The House of Lords is beyond wokeification

Oh, to be a fly on the wall as my noble and learned friends at the House of Lords reconvene after the Easter break next Monday. The fly would have to be gender-neutral, in keeping with a new guide issued to all 766 peers and about 650 staff… and the woke new dawn these blinking “folks” are waking up to.

“Folks”, because the Lords’ new ‘Inclusive Language Guide’ has stipulated that the traditional greeting “ladies and gentlemen” be condemned to the dustbin of history from now on, with members urged to adopt a form of address that is part Dolly Parton, part Bugs Bunny, instead.

This is just one of the words and phrases to be woke-dated at one of the most Jurassic institutions in the land. You see “the language you use impacts others around you,” the authorities explain in the document, which was obtained by a Sunday paper under Freedom of Information laws and is peppered with audible, patronising sighs. “If the words and phrases you use are offensive this may exclude certain groups of people based on assumptions; cause distress or embarrassment; reinforce derogatory labels or stereotypes and belittle certain groups of people.”

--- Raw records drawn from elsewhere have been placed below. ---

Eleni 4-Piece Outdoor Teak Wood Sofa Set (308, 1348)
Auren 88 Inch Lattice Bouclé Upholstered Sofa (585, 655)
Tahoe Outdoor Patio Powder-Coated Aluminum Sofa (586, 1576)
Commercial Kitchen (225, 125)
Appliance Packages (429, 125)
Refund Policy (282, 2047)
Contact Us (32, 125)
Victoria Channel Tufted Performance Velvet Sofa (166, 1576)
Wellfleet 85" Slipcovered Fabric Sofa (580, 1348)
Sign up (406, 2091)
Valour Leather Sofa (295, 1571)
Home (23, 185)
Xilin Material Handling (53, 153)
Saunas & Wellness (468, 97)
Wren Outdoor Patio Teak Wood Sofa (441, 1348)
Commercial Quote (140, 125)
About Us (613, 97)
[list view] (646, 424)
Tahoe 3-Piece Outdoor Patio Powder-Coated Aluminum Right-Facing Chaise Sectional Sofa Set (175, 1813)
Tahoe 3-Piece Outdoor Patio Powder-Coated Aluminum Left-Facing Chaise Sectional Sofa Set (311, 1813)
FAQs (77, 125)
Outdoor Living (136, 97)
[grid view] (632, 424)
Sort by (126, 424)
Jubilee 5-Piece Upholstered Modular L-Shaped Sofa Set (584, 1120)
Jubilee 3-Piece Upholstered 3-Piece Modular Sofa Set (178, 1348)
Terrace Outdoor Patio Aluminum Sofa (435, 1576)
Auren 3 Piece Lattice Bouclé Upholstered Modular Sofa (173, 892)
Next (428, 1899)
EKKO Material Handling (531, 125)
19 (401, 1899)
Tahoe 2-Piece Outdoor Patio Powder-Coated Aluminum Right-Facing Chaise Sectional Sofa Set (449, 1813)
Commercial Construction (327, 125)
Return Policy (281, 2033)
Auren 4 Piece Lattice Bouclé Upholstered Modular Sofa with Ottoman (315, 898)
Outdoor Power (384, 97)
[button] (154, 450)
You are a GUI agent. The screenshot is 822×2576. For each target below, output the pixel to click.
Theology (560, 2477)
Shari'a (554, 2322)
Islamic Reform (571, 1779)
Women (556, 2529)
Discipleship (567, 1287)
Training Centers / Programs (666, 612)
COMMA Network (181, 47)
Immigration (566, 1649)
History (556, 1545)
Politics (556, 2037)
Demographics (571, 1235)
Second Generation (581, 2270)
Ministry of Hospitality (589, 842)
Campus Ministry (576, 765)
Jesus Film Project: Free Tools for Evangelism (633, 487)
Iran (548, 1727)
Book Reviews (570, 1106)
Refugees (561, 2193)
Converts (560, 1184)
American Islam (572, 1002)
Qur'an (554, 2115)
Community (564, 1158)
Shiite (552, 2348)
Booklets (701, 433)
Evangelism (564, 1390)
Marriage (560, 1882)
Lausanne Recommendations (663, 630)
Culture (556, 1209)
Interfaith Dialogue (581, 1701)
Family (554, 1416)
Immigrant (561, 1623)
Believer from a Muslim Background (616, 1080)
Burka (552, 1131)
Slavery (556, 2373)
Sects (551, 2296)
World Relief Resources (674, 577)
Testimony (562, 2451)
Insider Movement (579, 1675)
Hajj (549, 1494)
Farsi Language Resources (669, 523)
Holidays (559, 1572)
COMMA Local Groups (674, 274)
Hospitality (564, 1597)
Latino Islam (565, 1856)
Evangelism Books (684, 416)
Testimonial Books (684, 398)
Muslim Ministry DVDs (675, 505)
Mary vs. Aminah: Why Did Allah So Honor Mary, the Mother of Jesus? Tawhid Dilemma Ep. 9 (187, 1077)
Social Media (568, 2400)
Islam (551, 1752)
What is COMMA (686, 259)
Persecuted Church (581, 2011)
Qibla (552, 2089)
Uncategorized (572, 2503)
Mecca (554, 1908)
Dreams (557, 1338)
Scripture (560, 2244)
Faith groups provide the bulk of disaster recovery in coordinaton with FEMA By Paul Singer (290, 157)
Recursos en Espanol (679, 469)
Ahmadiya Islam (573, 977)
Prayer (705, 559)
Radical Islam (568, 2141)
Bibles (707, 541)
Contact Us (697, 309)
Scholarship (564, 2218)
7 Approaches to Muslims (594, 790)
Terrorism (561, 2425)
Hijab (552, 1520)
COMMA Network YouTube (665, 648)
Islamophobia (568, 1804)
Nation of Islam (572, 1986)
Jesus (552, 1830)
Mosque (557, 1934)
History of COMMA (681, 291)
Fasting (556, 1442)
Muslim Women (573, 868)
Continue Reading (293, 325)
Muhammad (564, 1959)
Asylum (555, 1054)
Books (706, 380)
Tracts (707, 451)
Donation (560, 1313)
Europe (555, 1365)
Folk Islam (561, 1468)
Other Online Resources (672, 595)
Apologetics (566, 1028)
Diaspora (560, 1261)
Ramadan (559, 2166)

Given the gender, class and privilege-specific nature of the upper chamber’s name (of which, by the way, there is no mention in the guide), and the fact that the collective age of the members probably adds up to 90-odd million years, this is a little like the palaeontology department of the Natural History Museum being stormed by woke missionaries, intent on giving the stegosauruses, triceratops and tyrannosaurus rex a crash course in correct pronoun usage and “the importance of remaining relevant”. Or, indeed, NHS midwives being told to avoid using words like “vagina” or “breast milk” with new and pregnant mothers. Which isn’t me being fantastically far-fetched but a reality, reported at the weekend. (Their new guide suggests that “human milk” and – steel yourself – “front hole” or “genital opening” are preferable. You know, to avoid offence and upset.)

Not that the woke warriors have ever let a hefty dose of absurdity get in the way of their crusade to make us all Better People. Which is why the Lords’ new guide goes on to list further words and phrases to be avoided. “Manpower” ought to be replaced with neutral-sounding alternatives such as “staffing” and “workforce”, “man-made” should instead be “artificial” or “synthetic” and rather than refer to a person’s “class” it would be better to speak of their “socio-economic status”. But my favourite is the ditching of “the common man” in favour of the “average person.” Quite how often either the common man or the average person comes up in conversation at the Lords is anyone’s guess.

Needless to say, the backlash has been swift and ferocious. Historian Andrew Roberts called the move: “Sad and somewhat pathetic,” adding that an establishment founded in 1801 “ought to have remained above such ludicrous faddism.” And Jeremy Black, emeritus professor of history at the University of Exeter, said: “It is extraordinary that the House of Lords administration thinks that such measures demonstrate relevance.”

But some have defended the suggestions. Dame Margaret Drabble believes “the phrase ‘common man’ could easily cause offence except when used in inverted commas”, and feminist campaigner and novelist Kathy Lette said she was “all for taking the ‘man’ out of everyday language – not just in the House of Lords, but in all workplaces.”

To make life easier we could of course take “man” out of usage generally – alongside “woman.” Both seem to be causing us no end of headaches, and the future of humanity aside, do we really need them?

Only the problem with makeovers, as every homeowner knows, is that once you’ve dealt with the chipped paintwork, the surfaces look decrepit in comparison. Then there’s the flooring, the carpeting and the fixtures. Those will need to be updated, too. Before you know it, a few tweaks have led to an overhaul.

You can deal with the language in the Lords, sure. You can assign a team of woke-terpreters to help members struggling with their new lexicon speak precisely the right brand of gibberish. Just as they do with world leaders, these interpreters can sit beside peers in their headsets offering up sanitised simultaneous translations. “What my honourable learned friend meant to say was…” But then there’s the deeply off-message pomp: the ermine robes that new peers such as Baroness Hayman have already started saying should be replaced with man-made ones (sorry, “synthetic”). The benches will have to be reupholstered in polyurethane; the Peers’ Dining Room menu will have to be vegan. And even when you think we’ve reached peak Looney Tunes, that won’t be all… folks.